RISK OF LOSS AND TITLE TO THE CERTIFICATE(S) SHALL PASS UPON DELIVERY OF THE
CERTIFICATE(S) TO THE EXCHANGE AGENT.

     All questions as to validity, form and eligibility of any surrender of any
Certificate hereunder will be determined by Thermo Electron Corporation (which
may delegate power in whole or in part to the Exchange Agent) and such
determination shall be final and binding. Thermo Electron Corporation reserves
the right to waive any irregularities or defects in the surrender of any
Certificate(s).

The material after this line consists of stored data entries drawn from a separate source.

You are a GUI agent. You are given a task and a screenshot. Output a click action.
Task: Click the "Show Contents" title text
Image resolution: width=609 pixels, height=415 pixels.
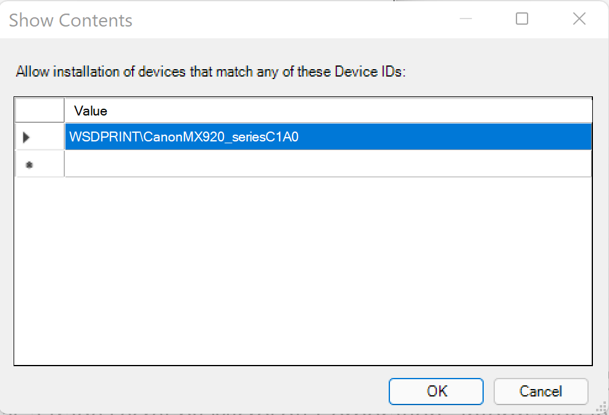pyautogui.click(x=70, y=20)
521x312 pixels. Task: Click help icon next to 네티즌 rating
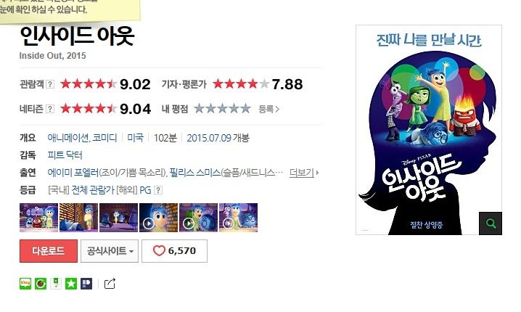coord(50,109)
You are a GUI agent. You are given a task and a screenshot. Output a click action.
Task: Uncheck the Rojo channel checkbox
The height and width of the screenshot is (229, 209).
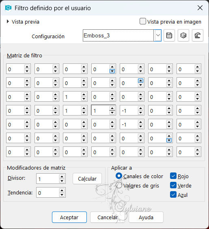[x=173, y=176]
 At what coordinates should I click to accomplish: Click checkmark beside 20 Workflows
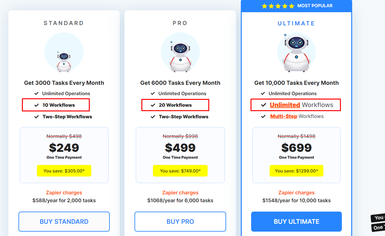pyautogui.click(x=153, y=105)
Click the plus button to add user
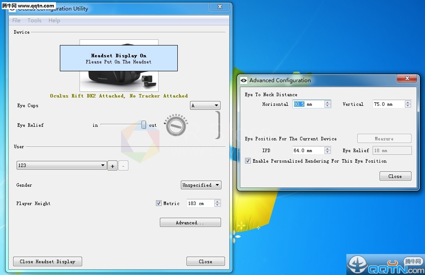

A surrender will not be deemed to have been made until all
irregularities have been cured or waived.

     3. INADEQUATE SPACE. If the space provided in this Letter of Transmittal is
inadequate, the Certificate number(s) and the number of shares of Thermo
Instrument Common Stock represented thereby should be listed on a separate
signed schedule attached hereto and referenced in Box A.

     4. SIGNATURES ON LETTER OF TRANSMITTAL, STOCK POWERS AND ENDORSEMENTS. If
the registered holder(s) of the Certificate(s) surrendered hereby signs this
Letter of Transmittal, the signature must correspond with the name that is
written on the face of the Certificate(s) without alteration, enlargement or any
change whatsoever.

     If the Certificate(s) surrendered are owned of record by two or more joint
owners, all such owners must sign this Letter of Transmittal.

     If any shares of Thermo Instrument Common Stock are registered in different
names on several Certificates, it will be necessary to complete, sign and submit
as many separate Letters of Transmittal as there are different registrations of
Certificates.

     When this Letter of Transmittal is signed by the registered owner(s) of the
Certificate(s) listed and surrendered herewith, no endorsements of the
Certificate(s) or separate stock powers are required.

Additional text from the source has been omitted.